**What the task requires**
Hand back the entries below exactly.

---- Given information

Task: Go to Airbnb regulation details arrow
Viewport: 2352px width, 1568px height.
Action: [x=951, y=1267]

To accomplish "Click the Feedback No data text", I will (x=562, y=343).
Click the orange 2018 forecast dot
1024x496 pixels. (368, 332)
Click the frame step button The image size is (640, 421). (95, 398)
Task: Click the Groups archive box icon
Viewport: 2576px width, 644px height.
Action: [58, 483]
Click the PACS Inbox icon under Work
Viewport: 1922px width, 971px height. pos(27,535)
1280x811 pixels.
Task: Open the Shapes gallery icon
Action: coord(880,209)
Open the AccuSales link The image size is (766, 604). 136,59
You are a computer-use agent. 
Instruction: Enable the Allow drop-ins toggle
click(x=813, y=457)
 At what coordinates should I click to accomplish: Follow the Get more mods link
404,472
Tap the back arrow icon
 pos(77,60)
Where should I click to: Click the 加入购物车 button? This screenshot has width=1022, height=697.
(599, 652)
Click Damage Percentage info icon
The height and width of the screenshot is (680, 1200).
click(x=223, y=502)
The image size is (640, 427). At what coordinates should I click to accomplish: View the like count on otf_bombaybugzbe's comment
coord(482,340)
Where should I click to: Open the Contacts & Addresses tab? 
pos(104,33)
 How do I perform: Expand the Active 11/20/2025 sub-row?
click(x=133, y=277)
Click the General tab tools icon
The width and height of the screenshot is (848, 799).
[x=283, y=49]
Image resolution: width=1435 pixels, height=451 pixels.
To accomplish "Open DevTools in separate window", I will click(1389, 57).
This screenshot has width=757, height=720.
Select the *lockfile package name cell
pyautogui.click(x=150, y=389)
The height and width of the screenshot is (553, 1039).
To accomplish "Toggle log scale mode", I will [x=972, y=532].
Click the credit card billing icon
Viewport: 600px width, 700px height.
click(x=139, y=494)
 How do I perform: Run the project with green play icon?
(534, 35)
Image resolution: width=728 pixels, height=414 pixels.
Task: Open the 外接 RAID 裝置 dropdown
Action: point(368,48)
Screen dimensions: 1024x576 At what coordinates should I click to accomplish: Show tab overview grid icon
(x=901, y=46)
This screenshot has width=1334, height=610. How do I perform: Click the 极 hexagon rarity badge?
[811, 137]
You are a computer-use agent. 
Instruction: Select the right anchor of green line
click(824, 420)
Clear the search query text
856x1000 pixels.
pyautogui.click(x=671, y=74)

--------

**Response box**
Task: Go to Airbnb regulation details arrow
Viewport: 2352px width, 1568px height.
Action: [x=951, y=1267]

To accomplish "Click the Feedback No data text", I will (x=562, y=343).
Click the orange 2018 forecast dot
1024x496 pixels. (368, 332)
Click the frame step button The image size is (640, 421). (95, 398)
Task: Click the Groups archive box icon
Viewport: 2576px width, 644px height.
Action: [58, 483]
Click the PACS Inbox icon under Work
Viewport: 1922px width, 971px height. pos(27,535)
1280x811 pixels.
Task: Open the Shapes gallery icon
Action: coord(880,209)
Open the AccuSales link The image size is (766, 604). 136,59
You are a computer-use agent. 
Instruction: Enable the Allow drop-ins toggle
click(x=813, y=457)
 At what coordinates should I click to accomplish: Follow the Get more mods link
404,472
Tap the back arrow icon
 pos(77,60)
Where should I click to: Click the 加入购物车 button? This screenshot has width=1022, height=697.
(599, 652)
Click Damage Percentage info icon
The height and width of the screenshot is (680, 1200).
click(x=223, y=502)
The image size is (640, 427). At what coordinates should I click to accomplish: View the like count on otf_bombaybugzbe's comment
coord(482,340)
Where should I click to: Open the Contacts & Addresses tab? 
pos(104,33)
 How do I perform: Expand the Active 11/20/2025 sub-row?
click(x=133, y=277)
Click the General tab tools icon
The width and height of the screenshot is (848, 799).
[x=283, y=49]
Image resolution: width=1435 pixels, height=451 pixels.
To accomplish "Open DevTools in separate window", I will click(1389, 57).
This screenshot has width=757, height=720.
Select the *lockfile package name cell
pyautogui.click(x=150, y=389)
The height and width of the screenshot is (553, 1039).
To accomplish "Toggle log scale mode", I will [x=972, y=532].
Click the credit card billing icon
Viewport: 600px width, 700px height.
click(x=139, y=494)
 How do I perform: Run the project with green play icon?
(534, 35)
Image resolution: width=728 pixels, height=414 pixels.
Task: Open the 外接 RAID 裝置 dropdown
Action: point(368,48)
Screen dimensions: 1024x576 At what coordinates should I click to accomplish: Show tab overview grid icon
(x=901, y=46)
This screenshot has width=1334, height=610. How do I perform: Click the 极 hexagon rarity badge?
[811, 137]
You are a computer-use agent. 
Instruction: Select the right anchor of green line
click(824, 420)
Clear the search query text
856x1000 pixels.
pyautogui.click(x=671, y=74)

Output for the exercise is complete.